Assam has the lowest proportion of legislators with a criminal case. Only 13 of the 126 MLAs have a case lodged against them. 42 (33%) MLAs have declared their education qualification to be between 5th pass and 12th pass. A total of 72 MLAs (57%) have declared themselves crorepatis.
The proportion is a little higher in Puducherry where 11 of the 30 MLAs (37%), have a case against them. While the state leads in percentage of crorepatis with 25 MLAs (83%), 15 MLAs (50%) have declared their education qualifications to be between 5th pass and 12th pass.
Lets come to the political parties now. CPI (M) leads the pack among parties with the maximum number of MLAs with a criminal record. 62 of its 84 MLAs, mostly from Kerala ( 53 of the 58 MLAs) have criminal cases against them. Trinamool comes in second with 57 of its 210 seats while the DMK has 45 MLAs with a criminal record.

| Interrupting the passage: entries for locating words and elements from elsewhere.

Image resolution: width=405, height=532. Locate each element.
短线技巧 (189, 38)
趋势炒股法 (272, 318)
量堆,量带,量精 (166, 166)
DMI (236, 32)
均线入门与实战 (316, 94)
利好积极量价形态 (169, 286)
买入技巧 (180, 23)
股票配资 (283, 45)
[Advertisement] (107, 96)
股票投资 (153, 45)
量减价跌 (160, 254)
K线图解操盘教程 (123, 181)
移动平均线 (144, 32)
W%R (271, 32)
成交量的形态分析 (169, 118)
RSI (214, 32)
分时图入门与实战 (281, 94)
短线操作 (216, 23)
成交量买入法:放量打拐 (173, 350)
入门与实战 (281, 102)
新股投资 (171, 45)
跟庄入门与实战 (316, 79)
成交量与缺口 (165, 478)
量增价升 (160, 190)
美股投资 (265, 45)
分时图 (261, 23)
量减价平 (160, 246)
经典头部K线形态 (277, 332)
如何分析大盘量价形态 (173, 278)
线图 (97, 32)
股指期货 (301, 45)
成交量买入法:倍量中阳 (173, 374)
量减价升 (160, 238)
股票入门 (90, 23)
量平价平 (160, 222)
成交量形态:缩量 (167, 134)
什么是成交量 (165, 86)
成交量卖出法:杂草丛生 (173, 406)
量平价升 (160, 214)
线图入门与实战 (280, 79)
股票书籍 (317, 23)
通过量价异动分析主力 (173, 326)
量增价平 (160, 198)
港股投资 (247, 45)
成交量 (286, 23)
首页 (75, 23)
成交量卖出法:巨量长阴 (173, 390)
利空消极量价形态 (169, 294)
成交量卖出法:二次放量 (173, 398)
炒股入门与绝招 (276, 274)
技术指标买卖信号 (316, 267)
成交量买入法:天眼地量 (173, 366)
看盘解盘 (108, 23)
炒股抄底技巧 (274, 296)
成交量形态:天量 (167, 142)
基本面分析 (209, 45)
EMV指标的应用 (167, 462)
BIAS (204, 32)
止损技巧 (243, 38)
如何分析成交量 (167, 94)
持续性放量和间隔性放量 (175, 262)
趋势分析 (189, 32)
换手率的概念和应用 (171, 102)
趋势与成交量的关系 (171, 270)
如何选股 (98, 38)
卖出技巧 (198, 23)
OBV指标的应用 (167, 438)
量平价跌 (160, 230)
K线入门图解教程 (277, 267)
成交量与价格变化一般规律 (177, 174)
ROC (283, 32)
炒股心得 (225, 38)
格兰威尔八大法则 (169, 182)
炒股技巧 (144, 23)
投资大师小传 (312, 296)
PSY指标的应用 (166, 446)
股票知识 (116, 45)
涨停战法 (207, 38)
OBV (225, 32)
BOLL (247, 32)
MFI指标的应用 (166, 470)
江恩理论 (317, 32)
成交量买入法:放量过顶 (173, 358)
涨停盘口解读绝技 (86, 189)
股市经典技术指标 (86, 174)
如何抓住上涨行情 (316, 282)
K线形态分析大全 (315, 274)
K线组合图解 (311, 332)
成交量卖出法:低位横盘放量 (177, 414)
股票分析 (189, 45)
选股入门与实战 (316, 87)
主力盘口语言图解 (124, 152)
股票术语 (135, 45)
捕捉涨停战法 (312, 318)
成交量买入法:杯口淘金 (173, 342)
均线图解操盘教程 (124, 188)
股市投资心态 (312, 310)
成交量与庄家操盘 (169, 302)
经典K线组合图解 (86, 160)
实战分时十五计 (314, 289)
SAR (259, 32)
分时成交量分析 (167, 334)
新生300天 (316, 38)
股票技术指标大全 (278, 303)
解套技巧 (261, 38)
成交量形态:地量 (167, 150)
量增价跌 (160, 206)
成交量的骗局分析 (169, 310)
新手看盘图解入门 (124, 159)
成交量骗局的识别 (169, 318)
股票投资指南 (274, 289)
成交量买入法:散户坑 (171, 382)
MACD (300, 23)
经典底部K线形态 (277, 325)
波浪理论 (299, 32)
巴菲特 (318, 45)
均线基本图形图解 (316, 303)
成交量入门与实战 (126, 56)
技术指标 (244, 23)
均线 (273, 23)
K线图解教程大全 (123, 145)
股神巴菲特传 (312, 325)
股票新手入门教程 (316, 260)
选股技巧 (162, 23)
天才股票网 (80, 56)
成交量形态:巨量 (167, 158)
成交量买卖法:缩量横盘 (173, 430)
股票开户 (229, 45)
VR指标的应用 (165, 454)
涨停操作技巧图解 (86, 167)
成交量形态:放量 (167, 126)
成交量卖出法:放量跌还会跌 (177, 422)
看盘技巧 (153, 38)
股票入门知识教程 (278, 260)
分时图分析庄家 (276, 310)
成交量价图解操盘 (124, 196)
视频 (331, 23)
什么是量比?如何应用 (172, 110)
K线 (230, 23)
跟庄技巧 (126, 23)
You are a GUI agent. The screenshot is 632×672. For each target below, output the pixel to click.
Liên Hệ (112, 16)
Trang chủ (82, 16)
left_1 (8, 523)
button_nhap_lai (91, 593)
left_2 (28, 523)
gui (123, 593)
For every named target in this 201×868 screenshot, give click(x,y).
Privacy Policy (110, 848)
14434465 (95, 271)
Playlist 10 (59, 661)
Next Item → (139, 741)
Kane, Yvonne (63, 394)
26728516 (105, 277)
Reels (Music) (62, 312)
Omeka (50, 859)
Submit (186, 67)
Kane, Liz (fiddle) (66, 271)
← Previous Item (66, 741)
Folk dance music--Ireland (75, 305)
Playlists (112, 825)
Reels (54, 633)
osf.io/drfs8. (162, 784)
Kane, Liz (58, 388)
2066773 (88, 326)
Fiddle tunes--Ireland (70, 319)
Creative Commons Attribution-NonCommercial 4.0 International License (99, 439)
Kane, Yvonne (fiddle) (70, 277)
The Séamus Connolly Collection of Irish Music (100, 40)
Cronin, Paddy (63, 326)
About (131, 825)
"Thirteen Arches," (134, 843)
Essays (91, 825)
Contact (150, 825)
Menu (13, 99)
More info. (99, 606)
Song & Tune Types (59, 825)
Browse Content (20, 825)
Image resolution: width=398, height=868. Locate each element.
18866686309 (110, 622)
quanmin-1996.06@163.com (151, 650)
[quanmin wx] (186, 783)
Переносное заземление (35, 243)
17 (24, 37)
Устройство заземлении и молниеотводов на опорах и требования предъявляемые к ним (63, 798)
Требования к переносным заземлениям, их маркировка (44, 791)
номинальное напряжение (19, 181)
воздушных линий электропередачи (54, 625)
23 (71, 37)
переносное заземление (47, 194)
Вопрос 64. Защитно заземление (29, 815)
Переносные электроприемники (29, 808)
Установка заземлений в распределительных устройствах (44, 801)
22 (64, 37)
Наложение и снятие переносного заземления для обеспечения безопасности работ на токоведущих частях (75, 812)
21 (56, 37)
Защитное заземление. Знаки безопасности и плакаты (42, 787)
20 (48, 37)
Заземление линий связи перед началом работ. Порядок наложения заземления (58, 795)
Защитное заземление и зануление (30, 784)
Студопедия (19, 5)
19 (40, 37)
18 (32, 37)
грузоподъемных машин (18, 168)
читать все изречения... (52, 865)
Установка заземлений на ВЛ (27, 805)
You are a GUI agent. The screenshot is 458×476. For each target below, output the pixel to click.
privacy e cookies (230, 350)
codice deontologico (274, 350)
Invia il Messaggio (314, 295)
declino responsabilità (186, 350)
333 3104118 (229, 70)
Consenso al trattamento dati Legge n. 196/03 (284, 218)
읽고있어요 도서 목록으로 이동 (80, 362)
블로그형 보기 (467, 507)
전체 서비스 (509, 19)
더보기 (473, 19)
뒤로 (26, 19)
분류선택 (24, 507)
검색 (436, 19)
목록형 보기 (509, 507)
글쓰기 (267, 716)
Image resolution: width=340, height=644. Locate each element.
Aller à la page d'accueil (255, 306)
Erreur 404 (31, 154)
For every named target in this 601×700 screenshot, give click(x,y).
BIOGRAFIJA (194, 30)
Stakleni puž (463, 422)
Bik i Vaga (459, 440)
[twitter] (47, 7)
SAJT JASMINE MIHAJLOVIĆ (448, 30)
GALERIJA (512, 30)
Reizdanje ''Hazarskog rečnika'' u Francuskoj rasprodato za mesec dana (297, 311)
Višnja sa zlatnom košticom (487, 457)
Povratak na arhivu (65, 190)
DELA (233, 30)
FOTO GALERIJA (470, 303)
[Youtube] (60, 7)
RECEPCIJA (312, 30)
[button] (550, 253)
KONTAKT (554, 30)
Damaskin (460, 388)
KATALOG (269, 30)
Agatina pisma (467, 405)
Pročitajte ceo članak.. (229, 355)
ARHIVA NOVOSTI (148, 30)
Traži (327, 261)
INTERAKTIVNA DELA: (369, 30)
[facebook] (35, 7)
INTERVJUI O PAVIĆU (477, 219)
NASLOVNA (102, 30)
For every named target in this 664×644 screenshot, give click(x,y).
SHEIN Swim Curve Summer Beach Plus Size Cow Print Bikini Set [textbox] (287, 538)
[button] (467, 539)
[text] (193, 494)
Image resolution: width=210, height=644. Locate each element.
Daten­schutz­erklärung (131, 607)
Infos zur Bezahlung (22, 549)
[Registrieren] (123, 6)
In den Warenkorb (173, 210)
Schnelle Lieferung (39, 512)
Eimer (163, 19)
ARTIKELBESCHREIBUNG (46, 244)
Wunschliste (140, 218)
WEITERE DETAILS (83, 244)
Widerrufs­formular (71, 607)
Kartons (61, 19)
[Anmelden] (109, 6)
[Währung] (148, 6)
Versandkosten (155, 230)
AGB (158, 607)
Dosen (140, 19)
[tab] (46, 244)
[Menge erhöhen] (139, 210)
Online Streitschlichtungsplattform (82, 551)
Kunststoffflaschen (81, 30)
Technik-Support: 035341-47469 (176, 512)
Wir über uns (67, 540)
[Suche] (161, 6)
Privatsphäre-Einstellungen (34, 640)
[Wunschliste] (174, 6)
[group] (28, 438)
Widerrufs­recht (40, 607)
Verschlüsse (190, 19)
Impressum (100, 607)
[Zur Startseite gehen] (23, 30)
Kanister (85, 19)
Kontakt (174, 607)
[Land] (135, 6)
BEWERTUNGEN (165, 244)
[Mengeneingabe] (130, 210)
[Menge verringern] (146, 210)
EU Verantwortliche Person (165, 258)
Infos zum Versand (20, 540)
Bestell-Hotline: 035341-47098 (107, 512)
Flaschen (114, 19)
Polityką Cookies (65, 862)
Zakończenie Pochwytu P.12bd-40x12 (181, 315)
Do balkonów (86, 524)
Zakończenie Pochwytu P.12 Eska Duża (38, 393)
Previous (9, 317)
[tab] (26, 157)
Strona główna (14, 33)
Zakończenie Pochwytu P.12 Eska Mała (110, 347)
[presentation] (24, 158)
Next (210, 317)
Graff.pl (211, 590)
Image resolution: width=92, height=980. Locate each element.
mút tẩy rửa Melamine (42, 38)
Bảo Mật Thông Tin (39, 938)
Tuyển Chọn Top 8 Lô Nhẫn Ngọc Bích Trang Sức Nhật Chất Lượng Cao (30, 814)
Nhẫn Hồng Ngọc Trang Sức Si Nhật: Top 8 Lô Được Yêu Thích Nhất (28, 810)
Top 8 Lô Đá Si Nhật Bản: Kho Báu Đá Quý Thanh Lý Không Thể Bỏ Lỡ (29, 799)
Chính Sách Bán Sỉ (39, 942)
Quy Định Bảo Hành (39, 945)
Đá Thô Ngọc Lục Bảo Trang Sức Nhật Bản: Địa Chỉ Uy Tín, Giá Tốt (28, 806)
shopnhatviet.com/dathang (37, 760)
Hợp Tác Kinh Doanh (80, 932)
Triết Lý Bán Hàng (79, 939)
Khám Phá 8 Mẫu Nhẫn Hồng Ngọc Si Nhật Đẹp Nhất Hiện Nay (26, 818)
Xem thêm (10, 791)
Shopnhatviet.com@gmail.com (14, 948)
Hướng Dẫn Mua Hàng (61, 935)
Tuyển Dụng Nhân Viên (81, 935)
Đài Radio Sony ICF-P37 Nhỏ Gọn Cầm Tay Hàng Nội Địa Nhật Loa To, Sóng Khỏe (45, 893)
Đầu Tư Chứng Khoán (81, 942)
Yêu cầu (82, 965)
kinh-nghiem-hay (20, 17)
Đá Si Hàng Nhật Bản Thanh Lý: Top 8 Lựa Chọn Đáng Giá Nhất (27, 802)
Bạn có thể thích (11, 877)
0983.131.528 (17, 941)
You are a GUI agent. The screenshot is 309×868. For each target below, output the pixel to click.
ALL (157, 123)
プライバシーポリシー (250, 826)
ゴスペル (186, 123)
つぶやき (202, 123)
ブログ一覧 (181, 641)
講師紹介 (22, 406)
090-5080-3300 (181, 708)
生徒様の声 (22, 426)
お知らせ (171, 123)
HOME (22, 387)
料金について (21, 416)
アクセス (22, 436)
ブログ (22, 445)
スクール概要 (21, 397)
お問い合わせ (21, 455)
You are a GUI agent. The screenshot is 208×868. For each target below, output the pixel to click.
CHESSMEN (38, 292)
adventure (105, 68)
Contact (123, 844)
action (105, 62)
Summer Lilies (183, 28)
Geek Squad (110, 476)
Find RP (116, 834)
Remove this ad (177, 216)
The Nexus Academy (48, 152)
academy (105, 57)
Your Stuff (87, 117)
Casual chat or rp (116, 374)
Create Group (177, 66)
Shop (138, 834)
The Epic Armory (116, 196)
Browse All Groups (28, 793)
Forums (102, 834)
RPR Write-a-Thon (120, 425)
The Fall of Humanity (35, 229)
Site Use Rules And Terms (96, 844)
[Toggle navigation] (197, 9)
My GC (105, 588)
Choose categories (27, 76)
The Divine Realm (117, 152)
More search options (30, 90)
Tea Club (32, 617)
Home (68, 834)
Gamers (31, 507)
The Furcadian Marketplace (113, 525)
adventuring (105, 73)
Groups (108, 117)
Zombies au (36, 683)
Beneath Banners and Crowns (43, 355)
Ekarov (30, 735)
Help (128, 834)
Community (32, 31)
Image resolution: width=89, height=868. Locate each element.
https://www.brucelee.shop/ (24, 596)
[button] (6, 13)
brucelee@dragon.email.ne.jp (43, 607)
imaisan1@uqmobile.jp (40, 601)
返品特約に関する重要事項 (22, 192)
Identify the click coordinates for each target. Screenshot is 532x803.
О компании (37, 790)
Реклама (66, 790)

A total of 43 MLAs of the Congress among its 117 have cases against them while the CPI’s tally stands at 13 MLAs.
A total of 428 MLAs out of 812 analyzed i.e. 53% of the total number of MLAs (analyzed) elected in the 5 states are crorepatis.
Of the 822 winning candidates, 270 or 33% had a criminal case against them. There were a combined 1,043 criminal cases against all the candidates or about 1.4 cases per candidate.
Now that the facts have been placed, lets come to the moot point of how India’s elections are conducted and why there is a problem. Time and again, successive Chief Election Commissioners have pointed to the challenge of controlling the menace of money and muscle power in elections. However, going by the figures, if such a huge number of our netas are crorepatis and have criminal records against them, how does the EC control this menace?
The responsibility then comes down to the political parties, many of whom vow by the name of eradicating the use of black money. However, they will not disclose their party funding in cash through RTIs. Selection of candidates is hardly democratic, even if it were, one can be sure that such people would definitely find their way into the fray. So, is there no solution? Have these issues never been realised before?
Not quite if you look at the voluminous reports on electoral reforms proposed and the volumes successive Law Commissions have developed, only to be put in cold storage. The solution therefore lies in the electorate making smart, educated choices. Freebies may rain and populist measures continue to lure voters. Ultimately, it is the common man that suffers and it is he/she who must shoulder the accountability of choosing the right candidate.